Re: pg_stat_statements: calls under-estimation propagation

From: Daniel Farina <daniel(at)heroku(dot)com>
To: Fujii Masao <masao(dot)fujii(at)gmail(dot)com>
Cc: Sameer Thakur <samthakur74(at)gmail(dot)com>, pgsql-hackers <pgsql-hackers(at)postgresql(dot)org>
Subject: Re: pg_stat_statements: calls under-estimation propagation
Date: 2013-10-05 08:08:13
Message-ID: CAAZKuFY=pxC=+imBkMjF+vk2WK2v+ZyaQpg4dFx08tGdf-9ukA@mail.gmail.com
Views: Raw Message | Whole Thread | Download mbox | Resend email
Thread:
Lists: pgsql-hackers

On Fri, Oct 4, 2013 at 7:22 AM, Fujii Masao <masao(dot)fujii(at)gmail(dot)com> wrote:
> On Thu, Oct 3, 2013 at 5:11 PM, Sameer Thakur <samthakur74(at)gmail(dot)com> wrote:
>> On Wed, Oct 2, 2013 at 6:40 PM, Sameer Thakur <samthakur74(at)gmail(dot)com> wrote:
>>>>
>>>> Looks pretty good. Do you want to package up the patch with your
>>>> change and do the honors and re-submit it? Thanks for helping out so
>>>> much!
>>> Sure, will do. Need to add a bit of documentation explaining
>>> statistics session as well.
>>> I did some more basic testing around pg_stat_statements.max, now that
>>> we have clarity from Peter about its value being legitimate below 100.
>>> Seems to work fine, with pg_stat_statements =4 the max unique queries
>>> in the view are 4. On the 5th query the view holds just the latest
>>> unique query discarding the previous 4. Fujii had reported a
>>> segmentation fault in this scenario.
>>> Thank you for the patch
>>
>> Please find the patch attached
>
> Thanks for the patch! Here are the review comments:
>
> + OUT session_start timestamptz,
> + OUT introduced timestamptz,
>
> The patch exposes these columns in pg_stat_statements view.
> These should be documented.
>
> I don't think that session_start should be exposed in every
> rows in pg_stat_statements because it's updated only when
> all statistics are reset, i.e., session_start of all entries
> in pg_stat_statements indicate the same.

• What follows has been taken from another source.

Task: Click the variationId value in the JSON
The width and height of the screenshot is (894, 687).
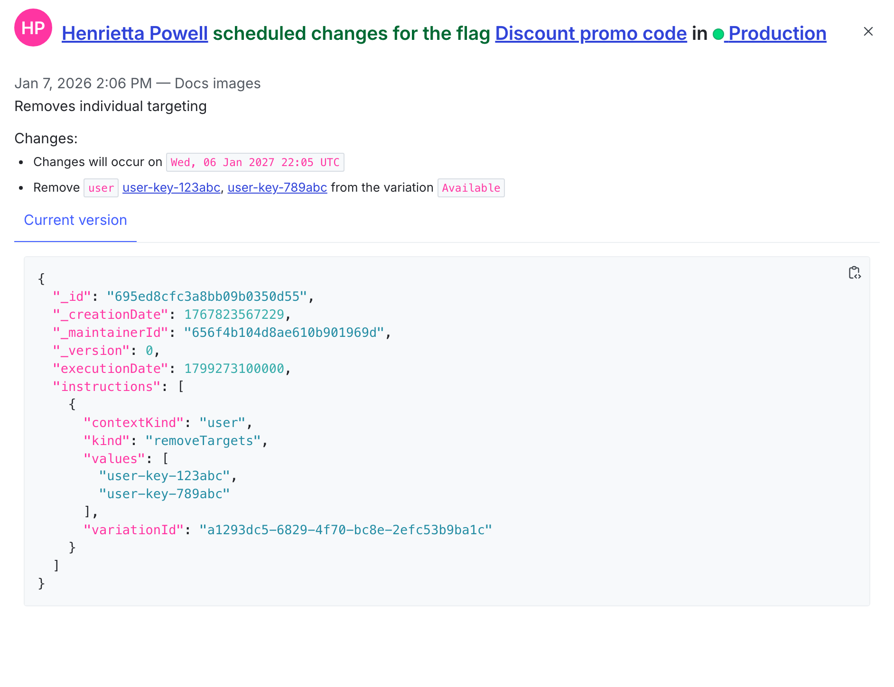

Dunno. I agree it'd be less query traffic and noise. Maybe hidden
behind a UDF? I thought "stats_reset" on pg_database may be prior
art, but realized that the statistics there differ depending on stats
resets per database (maybe a name change of 'session' to 'stats_reset'
would be useful to avoid too much in-cohesion, though).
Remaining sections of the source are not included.